─── Exercise material
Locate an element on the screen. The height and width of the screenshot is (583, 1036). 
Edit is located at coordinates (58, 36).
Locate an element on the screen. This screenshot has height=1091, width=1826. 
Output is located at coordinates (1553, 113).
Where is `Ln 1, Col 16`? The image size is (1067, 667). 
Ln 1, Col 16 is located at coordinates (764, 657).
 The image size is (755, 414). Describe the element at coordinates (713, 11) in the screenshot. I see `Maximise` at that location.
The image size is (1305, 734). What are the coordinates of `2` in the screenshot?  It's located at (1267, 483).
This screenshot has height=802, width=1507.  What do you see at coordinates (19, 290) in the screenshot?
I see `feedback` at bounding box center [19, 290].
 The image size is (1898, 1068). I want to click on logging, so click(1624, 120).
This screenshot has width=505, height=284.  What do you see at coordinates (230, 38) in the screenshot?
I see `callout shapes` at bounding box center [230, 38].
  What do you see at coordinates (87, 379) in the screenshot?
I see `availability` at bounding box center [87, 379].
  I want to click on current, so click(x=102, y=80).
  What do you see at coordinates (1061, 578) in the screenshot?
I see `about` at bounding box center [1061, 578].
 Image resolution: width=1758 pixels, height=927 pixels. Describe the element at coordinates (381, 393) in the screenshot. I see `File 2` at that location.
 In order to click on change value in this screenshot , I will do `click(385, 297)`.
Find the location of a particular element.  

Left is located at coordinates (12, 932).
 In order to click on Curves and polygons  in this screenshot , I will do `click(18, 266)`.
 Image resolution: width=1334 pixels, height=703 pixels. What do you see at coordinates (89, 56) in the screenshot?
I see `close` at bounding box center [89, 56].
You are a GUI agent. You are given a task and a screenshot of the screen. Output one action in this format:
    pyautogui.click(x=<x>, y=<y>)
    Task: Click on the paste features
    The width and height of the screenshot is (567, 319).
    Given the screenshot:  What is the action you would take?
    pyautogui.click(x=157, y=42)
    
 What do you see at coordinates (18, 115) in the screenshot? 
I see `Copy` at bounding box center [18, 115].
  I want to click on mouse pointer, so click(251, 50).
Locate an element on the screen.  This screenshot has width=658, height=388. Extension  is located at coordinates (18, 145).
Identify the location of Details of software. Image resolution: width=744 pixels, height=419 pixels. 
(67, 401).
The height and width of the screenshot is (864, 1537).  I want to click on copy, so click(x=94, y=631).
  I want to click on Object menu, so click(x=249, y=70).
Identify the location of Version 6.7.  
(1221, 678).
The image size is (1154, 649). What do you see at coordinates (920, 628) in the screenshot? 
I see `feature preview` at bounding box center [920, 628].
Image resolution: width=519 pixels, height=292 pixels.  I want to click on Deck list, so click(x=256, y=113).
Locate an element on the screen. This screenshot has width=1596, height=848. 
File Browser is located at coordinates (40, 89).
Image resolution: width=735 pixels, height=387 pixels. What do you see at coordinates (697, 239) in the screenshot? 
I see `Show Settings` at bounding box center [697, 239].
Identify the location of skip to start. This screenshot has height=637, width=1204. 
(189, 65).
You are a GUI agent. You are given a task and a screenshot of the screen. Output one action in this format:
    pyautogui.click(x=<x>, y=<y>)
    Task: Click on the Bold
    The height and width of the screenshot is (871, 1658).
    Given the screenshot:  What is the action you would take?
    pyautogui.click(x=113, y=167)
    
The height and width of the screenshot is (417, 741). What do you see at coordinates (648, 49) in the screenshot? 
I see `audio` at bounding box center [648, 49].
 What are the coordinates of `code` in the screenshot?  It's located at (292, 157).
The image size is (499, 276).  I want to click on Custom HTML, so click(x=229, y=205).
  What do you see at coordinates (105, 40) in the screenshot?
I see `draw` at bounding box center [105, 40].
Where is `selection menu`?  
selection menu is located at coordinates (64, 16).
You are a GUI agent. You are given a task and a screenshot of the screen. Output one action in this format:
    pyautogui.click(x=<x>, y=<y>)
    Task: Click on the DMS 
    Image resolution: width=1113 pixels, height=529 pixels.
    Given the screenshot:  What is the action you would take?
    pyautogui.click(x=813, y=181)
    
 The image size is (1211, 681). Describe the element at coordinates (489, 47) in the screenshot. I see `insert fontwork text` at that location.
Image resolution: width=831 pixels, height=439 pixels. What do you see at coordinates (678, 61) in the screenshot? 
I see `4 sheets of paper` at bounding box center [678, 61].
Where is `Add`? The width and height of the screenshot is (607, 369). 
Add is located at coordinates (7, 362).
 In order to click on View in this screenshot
──────
● **Short task**
Write these lines out again, swapping "GUI agent" for "screen assistant" and leaving everything else unchanged.

● **Output of the exercise**
Locate an element on the screen. The height and width of the screenshot is (583, 1036). 
Edit is located at coordinates (58, 36).
Locate an element on the screen. This screenshot has height=1091, width=1826. 
Output is located at coordinates (1553, 113).
Where is `Ln 1, Col 16`? The image size is (1067, 667). 
Ln 1, Col 16 is located at coordinates (764, 657).
 The image size is (755, 414). Describe the element at coordinates (713, 11) in the screenshot. I see `Maximise` at that location.
The image size is (1305, 734). What are the coordinates of `2` in the screenshot?  It's located at (1267, 483).
This screenshot has height=802, width=1507.  What do you see at coordinates (19, 290) in the screenshot?
I see `feedback` at bounding box center [19, 290].
 The image size is (1898, 1068). I want to click on logging, so click(1624, 120).
This screenshot has width=505, height=284.  What do you see at coordinates (230, 38) in the screenshot?
I see `callout shapes` at bounding box center [230, 38].
  What do you see at coordinates (87, 379) in the screenshot?
I see `availability` at bounding box center [87, 379].
  I want to click on current, so click(x=102, y=80).
  What do you see at coordinates (1061, 578) in the screenshot?
I see `about` at bounding box center [1061, 578].
 Image resolution: width=1758 pixels, height=927 pixels. Describe the element at coordinates (381, 393) in the screenshot. I see `File 2` at that location.
 In order to click on change value in this screenshot , I will do `click(385, 297)`.
Find the location of a particular element.  

Left is located at coordinates (12, 932).
 In order to click on Curves and polygons  in this screenshot , I will do `click(18, 266)`.
 Image resolution: width=1334 pixels, height=703 pixels. What do you see at coordinates (89, 56) in the screenshot?
I see `close` at bounding box center [89, 56].
You are a screen assistant. You are given a task and a screenshot of the screen. Output one action in this format:
    pyautogui.click(x=<x>, y=<y>)
    Task: Click on the paste features
    The width and height of the screenshot is (567, 319).
    Given the screenshot:  What is the action you would take?
    pyautogui.click(x=157, y=42)
    
 What do you see at coordinates (18, 115) in the screenshot? 
I see `Copy` at bounding box center [18, 115].
  I want to click on mouse pointer, so click(251, 50).
Locate an element on the screen.  This screenshot has width=658, height=388. Extension  is located at coordinates (18, 145).
Identify the location of Details of software. Image resolution: width=744 pixels, height=419 pixels. 
(67, 401).
The height and width of the screenshot is (864, 1537).  I want to click on copy, so click(x=94, y=631).
  I want to click on Object menu, so click(x=249, y=70).
Identify the location of Version 6.7.  
(1221, 678).
The image size is (1154, 649). What do you see at coordinates (920, 628) in the screenshot? 
I see `feature preview` at bounding box center [920, 628].
Image resolution: width=519 pixels, height=292 pixels.  I want to click on Deck list, so click(x=256, y=113).
Locate an element on the screen. This screenshot has width=1596, height=848. 
File Browser is located at coordinates (40, 89).
Image resolution: width=735 pixels, height=387 pixels. What do you see at coordinates (697, 239) in the screenshot? 
I see `Show Settings` at bounding box center [697, 239].
Identify the location of skip to start. This screenshot has height=637, width=1204. 
(189, 65).
You are a screen assistant. You are given a task and a screenshot of the screen. Output one action in this format:
    pyautogui.click(x=<x>, y=<y>)
    Task: Click on the Bold
    The height and width of the screenshot is (871, 1658).
    Given the screenshot:  What is the action you would take?
    pyautogui.click(x=113, y=167)
    
The height and width of the screenshot is (417, 741). What do you see at coordinates (648, 49) in the screenshot? 
I see `audio` at bounding box center [648, 49].
 What are the coordinates of `code` in the screenshot?  It's located at (292, 157).
The image size is (499, 276).  I want to click on Custom HTML, so click(x=229, y=205).
  What do you see at coordinates (105, 40) in the screenshot?
I see `draw` at bounding box center [105, 40].
Where is `selection menu`?  
selection menu is located at coordinates (64, 16).
You are a screen assistant. You are given a task and a screenshot of the screen. Output one action in this format:
    pyautogui.click(x=<x>, y=<y>)
    Task: Click on the DMS 
    Image resolution: width=1113 pixels, height=529 pixels.
    Given the screenshot:  What is the action you would take?
    pyautogui.click(x=813, y=181)
    
 The image size is (1211, 681). Describe the element at coordinates (489, 47) in the screenshot. I see `insert fontwork text` at that location.
Image resolution: width=831 pixels, height=439 pixels. What do you see at coordinates (678, 61) in the screenshot? 
I see `4 sheets of paper` at bounding box center [678, 61].
Where is `Add`? The width and height of the screenshot is (607, 369). 
Add is located at coordinates (7, 362).
 In order to click on View in this screenshot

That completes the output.